The Ballard Missing Link of the Burke-Gilman Trail has been debated and challenged in court for two decades, and sometimes it’s hard in such a long, frustrating process to remember what this thing is really about.
On average, about two people crash badly enough every month along the Missing Link that they need emergency medical help. And this will not stop until the trail is complete. If work goes smoothly and legal challenges fail (the weeklong hearing is scheduled to begin November 27), construction will break ground in May 2018, and the final section of the Burke-Gilman Trail will open in May 2019, 41 years after the first section opened between Gas Works Park and Kenmore.
The Burke-Gilman Trail is a gem of our city and carries a major transportation load for the region. Some stretches move as many people during peak rush hour as a lane of a major freeway. And it does it with healthy, fun and safe biking and walking. It’s a beautiful success story we should never forget to celebrate and work to repeat and grow.
Plans for the Missing Link have reached 60 percent design (see updated designs in this PDF slideshow presented to the Seattle Pedestrian Advisory Board), developed through an intense stakeholder process where nearby businesses and people who live and work in the area have scoured every inch of the trail route to make sure business needs are addressed and safety is a priority.
Below is a look at the latest version of the trail plans, starting at the Locks and heading east:
Today, the trail from Golden Gardens ends abruptly at the parking lot for the Ballard Locks. The compromise plan would route the trail up NW 54th Street toward Market Street instead of following the rail line. One major benefit of this design is that the redesigned parking lot access should help calm a sometimes chaotic driveway where people are trying to enter, exit and wait for their fish and chips all in the same spot. Instead, people turning left into the parking area will be directed to a new turn lane at the west end of the lot.
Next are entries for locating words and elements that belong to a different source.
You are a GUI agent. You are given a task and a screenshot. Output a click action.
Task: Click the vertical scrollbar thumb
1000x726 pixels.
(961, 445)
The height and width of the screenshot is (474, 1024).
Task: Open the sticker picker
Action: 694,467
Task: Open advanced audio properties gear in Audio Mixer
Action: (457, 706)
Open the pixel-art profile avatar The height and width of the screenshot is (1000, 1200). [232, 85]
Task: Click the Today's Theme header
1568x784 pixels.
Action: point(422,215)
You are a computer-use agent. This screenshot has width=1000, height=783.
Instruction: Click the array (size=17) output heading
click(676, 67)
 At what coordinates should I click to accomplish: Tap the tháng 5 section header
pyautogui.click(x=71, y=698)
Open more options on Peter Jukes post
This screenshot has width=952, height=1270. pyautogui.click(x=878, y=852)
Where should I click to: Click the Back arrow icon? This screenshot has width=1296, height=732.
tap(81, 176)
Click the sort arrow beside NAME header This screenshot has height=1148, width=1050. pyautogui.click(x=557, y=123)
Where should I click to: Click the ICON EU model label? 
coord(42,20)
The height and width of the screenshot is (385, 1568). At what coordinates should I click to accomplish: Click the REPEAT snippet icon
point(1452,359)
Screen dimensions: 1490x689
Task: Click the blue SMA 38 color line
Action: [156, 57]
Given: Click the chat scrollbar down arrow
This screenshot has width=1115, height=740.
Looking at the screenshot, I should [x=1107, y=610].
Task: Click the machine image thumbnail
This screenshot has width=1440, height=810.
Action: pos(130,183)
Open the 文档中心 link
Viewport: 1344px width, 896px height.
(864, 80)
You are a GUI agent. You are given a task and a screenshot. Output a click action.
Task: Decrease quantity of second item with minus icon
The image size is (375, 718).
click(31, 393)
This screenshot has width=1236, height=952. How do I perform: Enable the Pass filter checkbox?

The trail curves onto Market, where a new safe street project will realign the lanes to create a new center turn lane. This stretch of Market is far less busy than the section east of 24th Ave NW, so a road safety project like this is a no-brainer. It will reduce collisions and injuries while also making the street much easier and less stressful to cross on foot. The original plan for the trail would not have been routed on Market, but this street safety upgrade is one of the best side benefits of the compromise trail route.
As we reported ahead of some public meetings last month, the trickiest part of the compromise route is the Market/24th Ave NW intersection. Businesses are located close to the corner, and some of them currently have sidewalk cafés. The trail plan basically calls for a big mixing zone, where trail users and people on the sidewalk will all come together and navigate around each other.
Perhaps the coolest solution the project team has developed for this corner is a mountable truck apron, which is basically an inclined bump-out designed to encourage slower, safer turns and to create a buffer between people turning and people on the sidewalk. For every car and many trucks, driving around the bump-out is easy. But for really big trucks that make wide turns, the bump is designed to be driven over. So you get many of the safety and comfort benefits of an extended sidewalk while still supporting industry. It’s a win-win.
Here’s an example, from a recent SDOT presentation to the Pedestrian Advisory Board:
Once south of Market, the latest designs get pretty interesting. The current proposal is to close access to 24th Ave NW south of Shilshole. You can see int he map above that the trail will close this entrance, creating a dead-end parking area. Here’s the driveway today:
So instead of accessing that area from that wide, uncomfortable intersection, the city will build a new road access further down Shilshole adjacent to the rail line:
That’s right, the Missing Link is building a new road for business access. People are still trying to pit this project as people biking against industry, but the collaborative design process is shaping up to include benefits for everyone.
The Shilshole design is mostly familiar to those following this project, but it’s always exciting to see new concept images. The geometry of the industrial driveways has been closely scrutinized, and driveways will now include flashing LED warning signs to help avoid any conflicts. This project is going to be truly amazing.
The rail crossing will now happen before the turn onto NW 45th Street. Today, the bike route crosses the rails under the Ballard Bridge, and that crossing is the epicenter of injuries. The new crossing will cross a rebuilt rail line at a much safer angle, which should make it much less common for people’s wheels to get caught in the rail gaps.
NW 45th Street will be essentially rebuilt. The trail will be on the south side of the street, and a new road will be constructed on top of the orphaned rails (which will remain technically active, though barely ever used).
And that’s it! The trail meets up with the current terminus near Fred Meyer. And because it’s on the south side of the street, that confusing intersection will be much simpler. And two-way traffic will be restored on NW 45th Street when the current bikeway is removed. So that’s another significant benefit for people driving cars and trucks.